### AIM OF THE EXERCISE
Rewrite all of the records below, swapping every "GUI agent" for "interface agent" and keeping everything else the same.

[Word and element location data]
------

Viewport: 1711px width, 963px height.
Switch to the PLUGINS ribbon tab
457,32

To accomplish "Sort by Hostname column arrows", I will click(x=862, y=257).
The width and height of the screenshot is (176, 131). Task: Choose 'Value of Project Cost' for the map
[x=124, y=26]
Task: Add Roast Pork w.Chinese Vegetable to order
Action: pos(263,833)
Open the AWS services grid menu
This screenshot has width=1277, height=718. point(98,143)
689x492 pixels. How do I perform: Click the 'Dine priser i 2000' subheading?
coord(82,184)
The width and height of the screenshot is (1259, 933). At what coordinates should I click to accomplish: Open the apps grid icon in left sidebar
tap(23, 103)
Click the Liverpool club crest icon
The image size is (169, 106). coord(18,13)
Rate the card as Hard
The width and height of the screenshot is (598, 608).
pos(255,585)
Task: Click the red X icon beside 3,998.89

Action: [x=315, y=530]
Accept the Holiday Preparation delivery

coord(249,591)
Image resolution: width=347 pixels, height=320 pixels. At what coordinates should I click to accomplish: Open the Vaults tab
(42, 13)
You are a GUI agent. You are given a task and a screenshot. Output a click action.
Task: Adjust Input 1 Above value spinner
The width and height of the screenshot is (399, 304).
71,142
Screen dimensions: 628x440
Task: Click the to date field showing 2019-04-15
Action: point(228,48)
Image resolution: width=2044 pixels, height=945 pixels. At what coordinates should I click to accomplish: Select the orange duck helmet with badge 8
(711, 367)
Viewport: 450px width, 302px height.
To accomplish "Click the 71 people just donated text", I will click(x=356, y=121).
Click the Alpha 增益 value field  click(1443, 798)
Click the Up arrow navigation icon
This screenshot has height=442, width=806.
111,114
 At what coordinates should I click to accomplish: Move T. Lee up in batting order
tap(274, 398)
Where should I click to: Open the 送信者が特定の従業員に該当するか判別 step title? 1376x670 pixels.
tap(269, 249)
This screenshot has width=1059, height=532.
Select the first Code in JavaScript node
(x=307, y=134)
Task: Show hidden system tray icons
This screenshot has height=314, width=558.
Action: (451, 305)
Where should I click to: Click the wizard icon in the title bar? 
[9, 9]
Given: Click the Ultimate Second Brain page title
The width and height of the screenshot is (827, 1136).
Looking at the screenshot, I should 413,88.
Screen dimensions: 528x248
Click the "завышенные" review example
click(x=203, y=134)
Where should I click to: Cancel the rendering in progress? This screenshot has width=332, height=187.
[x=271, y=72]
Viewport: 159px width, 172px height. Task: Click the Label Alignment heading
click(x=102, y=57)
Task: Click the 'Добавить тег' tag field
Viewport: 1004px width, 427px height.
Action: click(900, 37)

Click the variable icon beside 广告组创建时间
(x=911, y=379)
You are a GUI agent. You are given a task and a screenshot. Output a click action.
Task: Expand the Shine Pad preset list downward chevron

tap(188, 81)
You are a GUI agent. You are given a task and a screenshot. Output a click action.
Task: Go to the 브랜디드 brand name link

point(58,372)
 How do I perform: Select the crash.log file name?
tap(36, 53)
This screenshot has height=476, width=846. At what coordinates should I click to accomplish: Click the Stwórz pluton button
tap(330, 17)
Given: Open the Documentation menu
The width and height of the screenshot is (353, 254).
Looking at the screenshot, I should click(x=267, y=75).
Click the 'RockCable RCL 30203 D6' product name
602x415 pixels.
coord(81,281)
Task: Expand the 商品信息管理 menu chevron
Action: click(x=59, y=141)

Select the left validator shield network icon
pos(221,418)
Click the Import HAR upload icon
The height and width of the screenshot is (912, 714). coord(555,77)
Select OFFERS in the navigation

------

### FINISHED ANSWER
Viewport: 1711px width, 963px height.
Switch to the PLUGINS ribbon tab
457,32

To accomplish "Sort by Hostname column arrows", I will click(x=862, y=257).
The width and height of the screenshot is (176, 131). Task: Choose 'Value of Project Cost' for the map
[x=124, y=26]
Task: Add Roast Pork w.Chinese Vegetable to order
Action: pos(263,833)
Open the AWS services grid menu
This screenshot has width=1277, height=718. point(98,143)
689x492 pixels. How do I perform: Click the 'Dine priser i 2000' subheading?
coord(82,184)
The width and height of the screenshot is (1259, 933). At what coordinates should I click to accomplish: Open the apps grid icon in left sidebar
tap(23, 103)
Click the Liverpool club crest icon
The image size is (169, 106). coord(18,13)
Rate the card as Hard
The width and height of the screenshot is (598, 608).
pos(255,585)
Task: Click the red X icon beside 3,998.89

Action: [x=315, y=530]
Accept the Holiday Preparation delivery

coord(249,591)
Image resolution: width=347 pixels, height=320 pixels. At what coordinates should I click to accomplish: Open the Vaults tab
(42, 13)
You are a interface agent. You are given a task and a screenshot. Output a click action.
Task: Adjust Input 1 Above value spinner
The width and height of the screenshot is (399, 304).
71,142
Screen dimensions: 628x440
Task: Click the to date field showing 2019-04-15
Action: point(228,48)
Image resolution: width=2044 pixels, height=945 pixels. At what coordinates should I click to accomplish: Select the orange duck helmet with badge 8
(711, 367)
Viewport: 450px width, 302px height.
To accomplish "Click the 71 people just donated text", I will click(x=356, y=121).
Click the Alpha 增益 value field  click(1443, 798)
Click the Up arrow navigation icon
This screenshot has height=442, width=806.
111,114
 At what coordinates should I click to accomplish: Move T. Lee up in batting order
tap(274, 398)
Where should I click to: Open the 送信者が特定の従業員に該当するか判別 step title? 1376x670 pixels.
tap(269, 249)
This screenshot has width=1059, height=532.
Select the first Code in JavaScript node
(x=307, y=134)
Task: Show hidden system tray icons
This screenshot has height=314, width=558.
Action: (451, 305)
Where should I click to: Click the wizard icon in the title bar? 
[9, 9]
Given: Click the Ultimate Second Brain page title
The width and height of the screenshot is (827, 1136).
Looking at the screenshot, I should 413,88.
Screen dimensions: 528x248
Click the "завышенные" review example
click(x=203, y=134)
Where should I click to: Cancel the rendering in progress? This screenshot has width=332, height=187.
[x=271, y=72]
Viewport: 159px width, 172px height. Task: Click the Label Alignment heading
click(x=102, y=57)
Task: Click the 'Добавить тег' tag field
Viewport: 1004px width, 427px height.
Action: click(900, 37)

Click the variable icon beside 广告组创建时间
(x=911, y=379)
You are a interface agent. You are given a task and a screenshot. Output a click action.
Task: Expand the Shine Pad preset list downward chevron

tap(188, 81)
You are a interface agent. You are given a task and a screenshot. Output a click action.
Task: Go to the 브랜디드 brand name link

point(58,372)
 How do I perform: Select the crash.log file name?
tap(36, 53)
This screenshot has height=476, width=846. At what coordinates should I click to accomplish: Click the Stwórz pluton button
tap(330, 17)
Given: Open the Documentation menu
The width and height of the screenshot is (353, 254).
Looking at the screenshot, I should click(x=267, y=75).
Click the 'RockCable RCL 30203 D6' product name
602x415 pixels.
coord(81,281)
Task: Expand the 商品信息管理 menu chevron
Action: click(x=59, y=141)

Select the left validator shield network icon
pos(221,418)
Click the Import HAR upload icon
The height and width of the screenshot is (912, 714). coord(555,77)
Select OFFERS in the navigation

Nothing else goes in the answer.